*Exercise prompt:*
Go over the data and keep only the lines that include "Task".

───── Data for processing

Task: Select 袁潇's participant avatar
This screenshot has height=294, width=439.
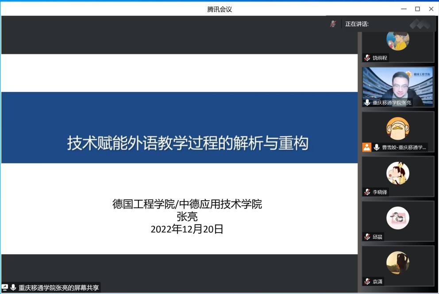Action: (397, 263)
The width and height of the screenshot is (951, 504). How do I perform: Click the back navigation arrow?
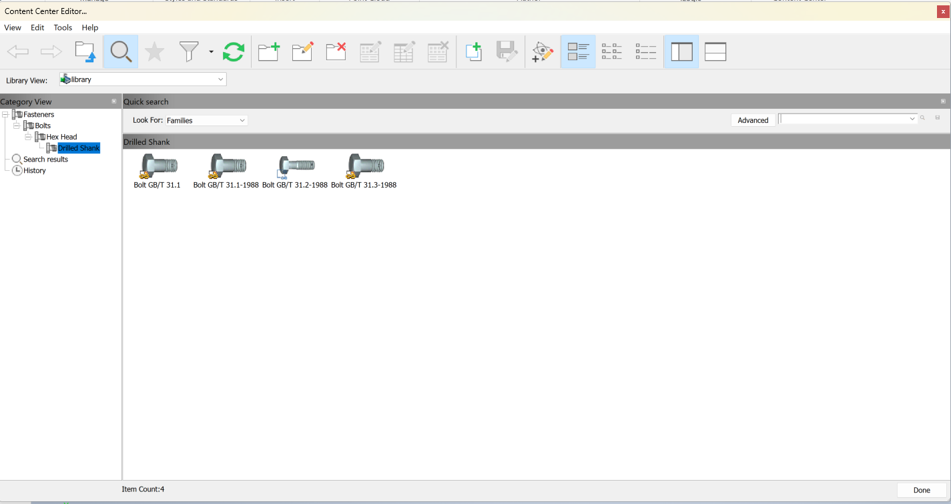point(18,51)
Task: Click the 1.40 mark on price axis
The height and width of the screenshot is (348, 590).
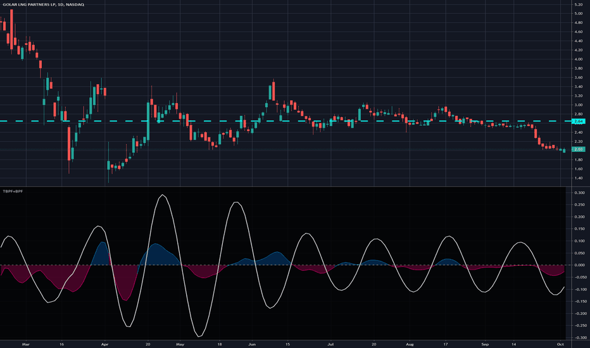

──────────

*Response to the exercise:*
Task: Select 袁潇's participant avatar
Task: Click the 1.40 mark on price axis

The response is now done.